TASK DETAILS:
With all pictures excluded, restate the records that follow exactly as written.
+===+
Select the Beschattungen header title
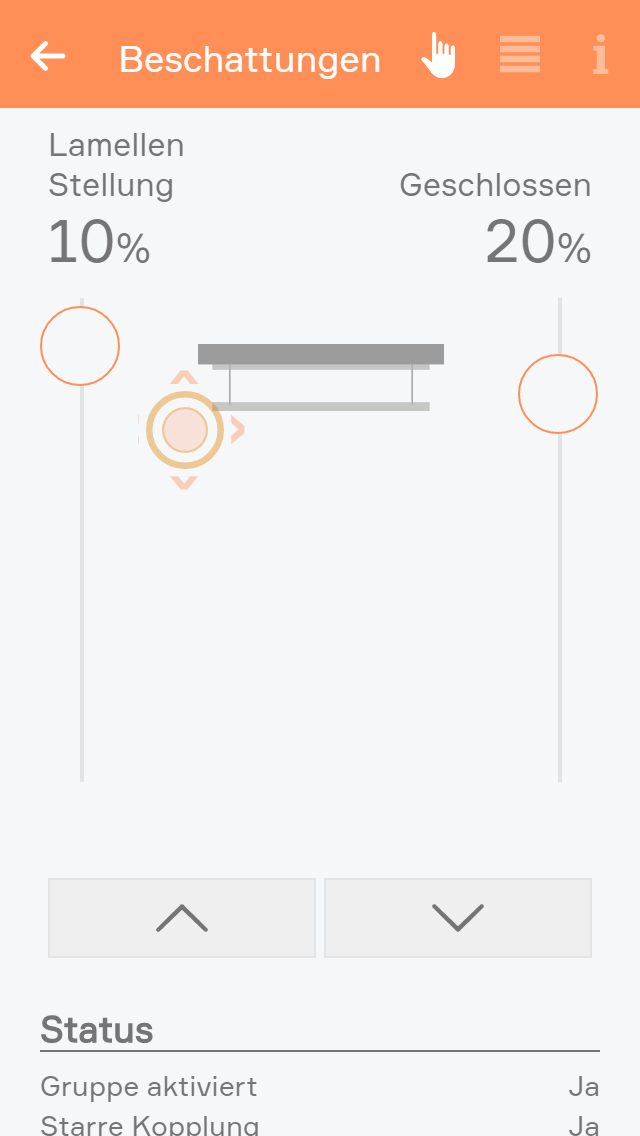Image resolution: width=640 pixels, height=1136 pixels. click(x=250, y=60)
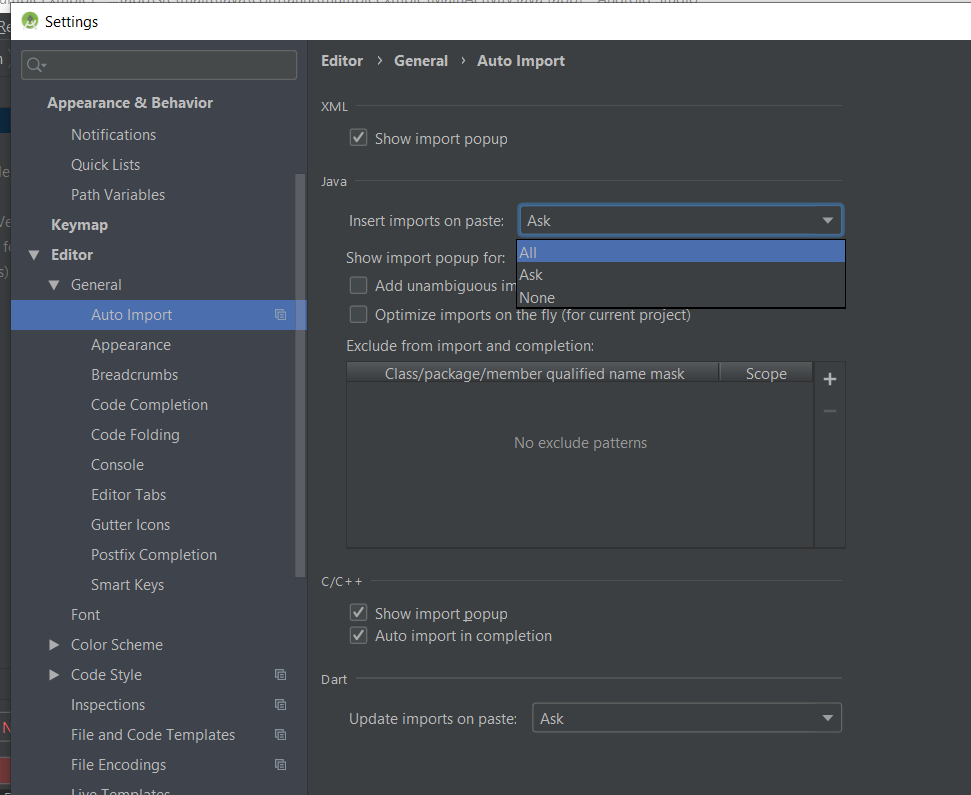The image size is (971, 795).
Task: Enable Optimize imports on the fly checkbox
Action: (359, 315)
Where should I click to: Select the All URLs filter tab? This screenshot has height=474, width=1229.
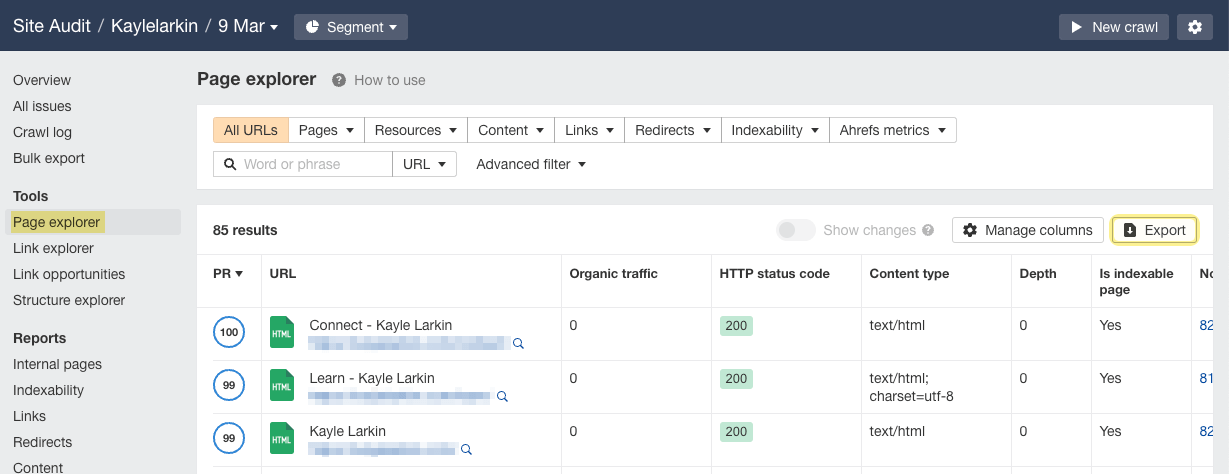pyautogui.click(x=251, y=130)
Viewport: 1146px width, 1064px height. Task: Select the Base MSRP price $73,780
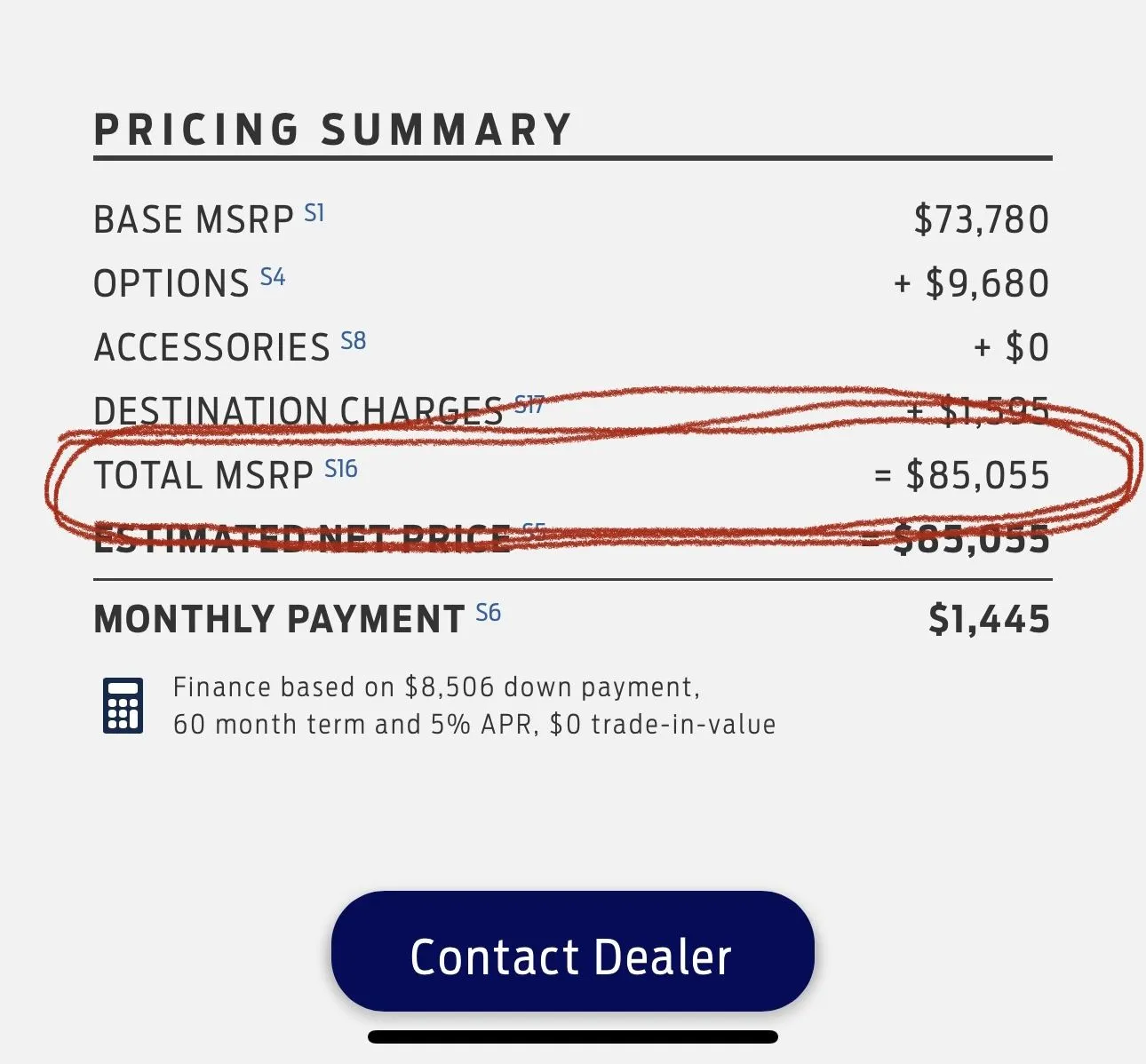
+===+
RESULT OF THIS TASK:
Select the Beschattungen header title
Image resolution: width=640 pixels, height=1136 pixels. click(x=250, y=60)
The image size is (971, 795).
Task: Enable Optimize imports on the fly checkbox
Action: (359, 315)
Where should I click to: Select the All URLs filter tab? This screenshot has height=474, width=1229.
pyautogui.click(x=251, y=130)
Viewport: 1146px width, 1064px height. Task: Select the Base MSRP price $73,780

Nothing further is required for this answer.